Savamala is only half a mile from Belgrade´s city center. It has a colorful history as port and center of trade and commerce and was once the most modern and urbane quarter of the city. Today, Savamala shows a rich heritage of valuable historical buildings from the 19th and early 20th century and a few relics from the Ottoman Empire. Many historical buildings were lost in the Second World War when Belgrade, in 1941 and 1944, suffered under air raids – first by the German and later by allied forces.
Savamala also hosts major city infrastructure, including the nearby main train station, the bus terminal and two of the city’s main bridges, connecting the city center to New Belgrade over the River Sava. However, Savamala is economically underdeveloped and socially disadvantaged, and has a reputation as a home to outcasts, prostitution, and criminality. Many buildings are vacated and in a state of dilapidation. The former Sava port is used as a cemetery for abandoned hulks. Karadjodjeva Street, in days gone by one of Belgrade´s most glamorous streets, today serves as a main traffic artery, used by heavy trucks –a constant source of noise and pollution– on route to the new Danube port and destinations across the River Danube.
The reasons for the poor condition in which Savamala is now found reach back into the era of socialist Yugoslavia, when the quarter was disregarded as the legacy of feudal and capitalist eras.

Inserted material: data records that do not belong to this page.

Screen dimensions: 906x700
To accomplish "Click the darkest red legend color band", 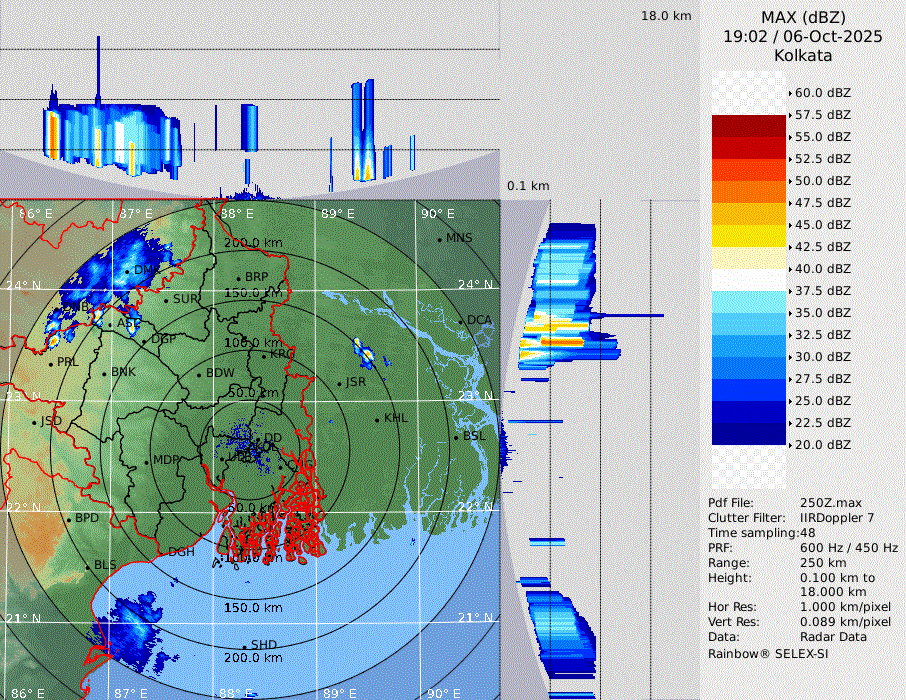I will (x=748, y=126).
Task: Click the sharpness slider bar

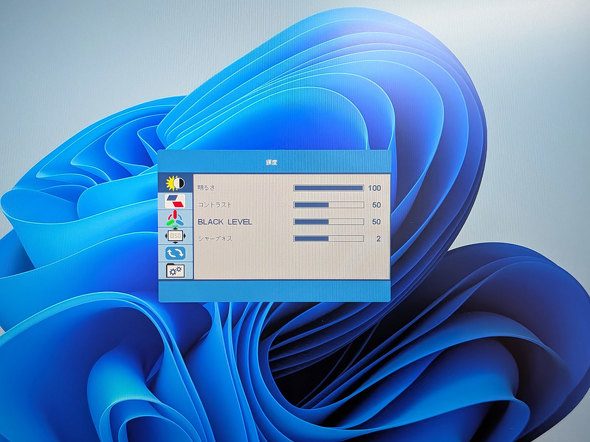Action: point(328,238)
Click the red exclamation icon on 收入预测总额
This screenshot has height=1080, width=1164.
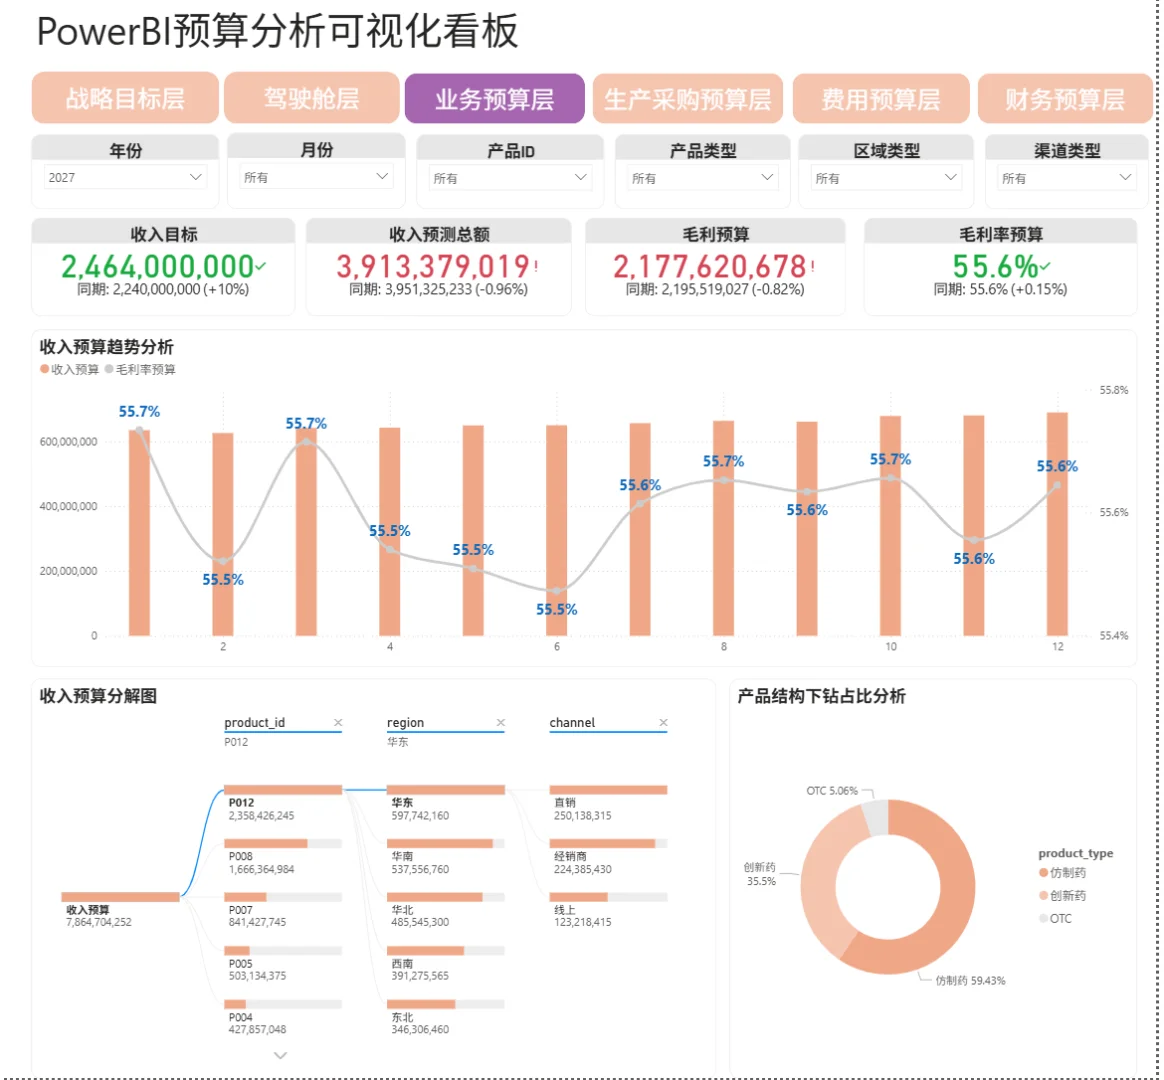pos(535,266)
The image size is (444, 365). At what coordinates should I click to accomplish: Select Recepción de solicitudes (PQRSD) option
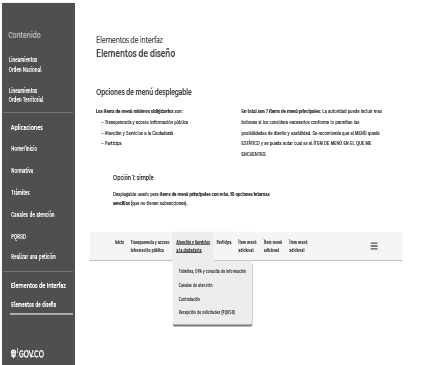(207, 312)
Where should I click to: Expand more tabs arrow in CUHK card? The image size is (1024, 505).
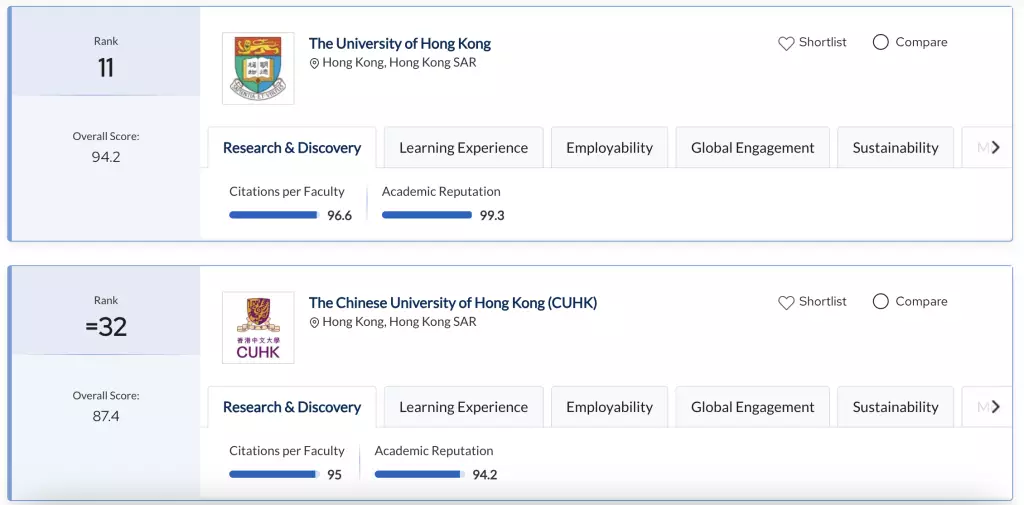pyautogui.click(x=995, y=407)
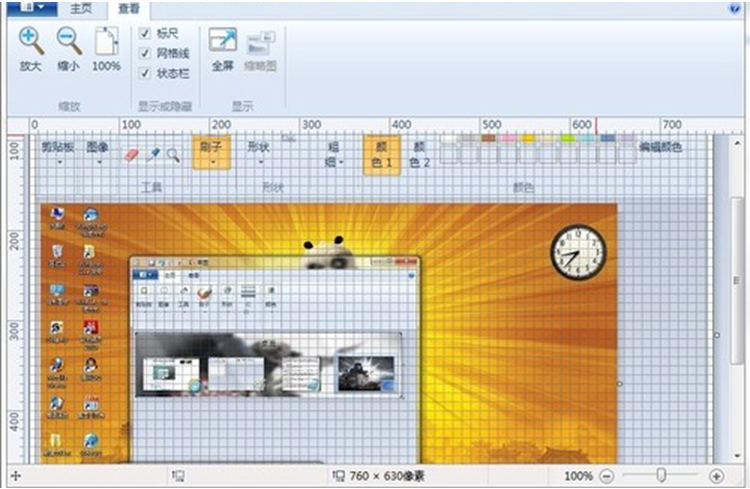Image resolution: width=750 pixels, height=489 pixels.
Task: Enter full screen with the 全屏 icon
Action: point(222,41)
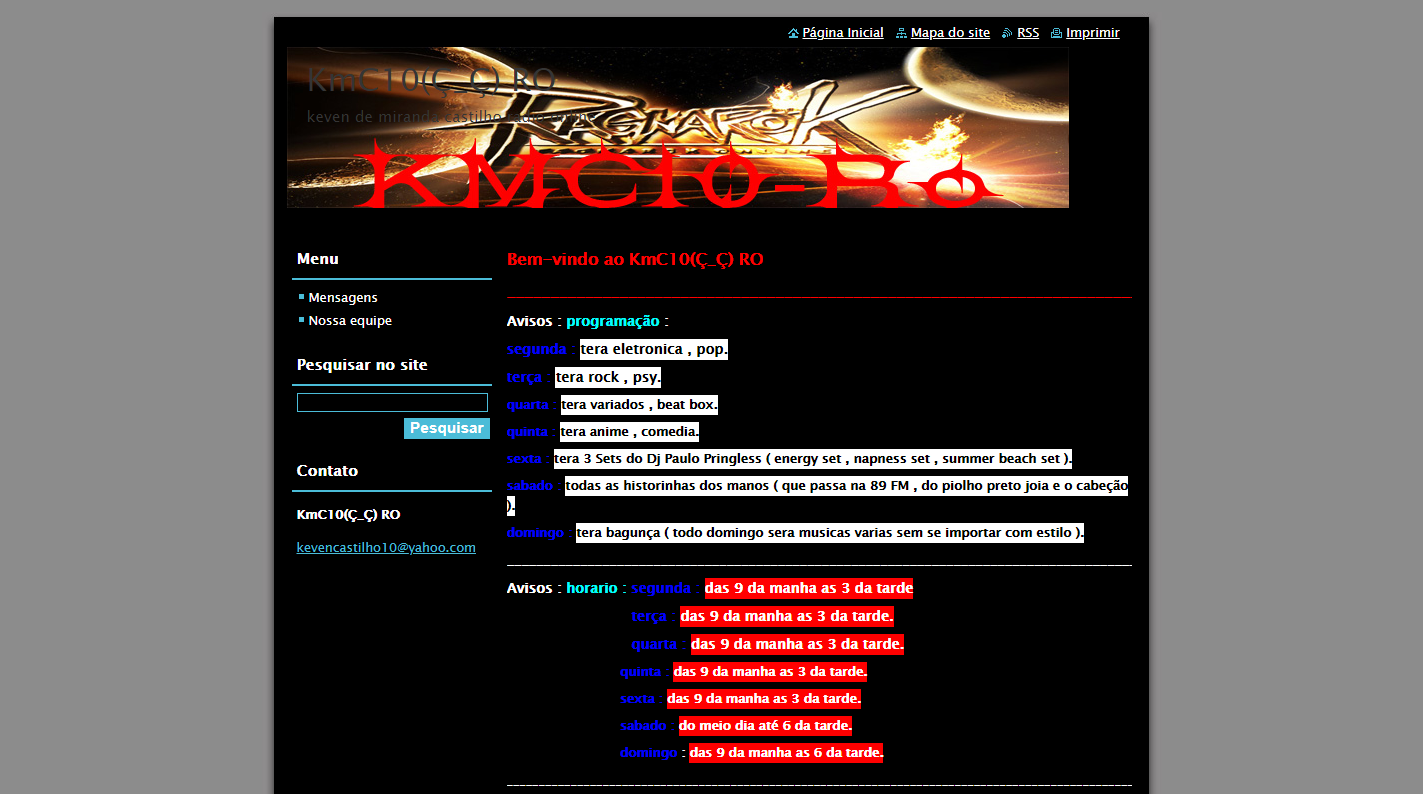Select the Imprimir link to print
1423x794 pixels.
tap(1092, 33)
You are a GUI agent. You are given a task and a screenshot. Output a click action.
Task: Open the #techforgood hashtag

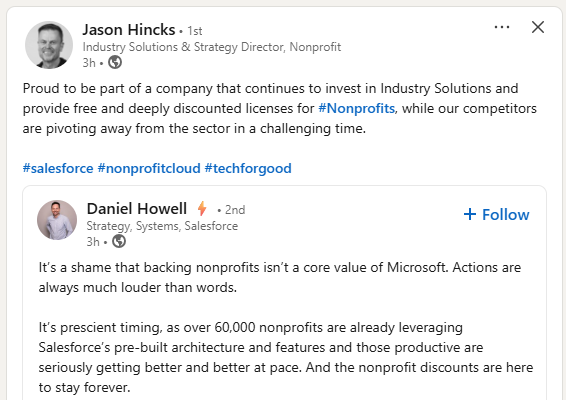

More than thirty years after Marshal Tito’s death and more than ten years after the Balkan wars of the 1990 have ended, the sad state of Savamala has hardly improved. However, the city authorities and private investors are aware of the untapped potential of Savamala. The prospect of a future “creative quarter” of Belgrade as a business and tourist attraction exits the imagination of planners and decision-makers alike. Cultural Initiatives such as the Cultural Center Grad (KC GRAD), Mikser Festival, or the Design Incubator Nova Iskra are forerunners of this development.
However, due to economic and political circumstances, the promising future of new master plans seem a distant prospect. Many property issues are still unsolved and further complicated by difficult legal procedures. Due to limited public resources, urgent investment in infrastructure and public spaces has been put on hold. The combined impact of these challenges and the current financial crisis has effectively resulted in the collapse of the real estate market and investor economy.
Savamala´s future prospects seem unclear. The post-war experience, however, shows that a combination of weak public authorities and influential tycoons would leave very little room for socially and culturally sustainable development in Savamala. But perhaps, the times of crises are times of opportunity, too. Liberated from the economic and bureaucratic restraints of a prospering real estate market, Savamala currently offers ideal conditions to put alternative forms and approaches of city quarter development to the test.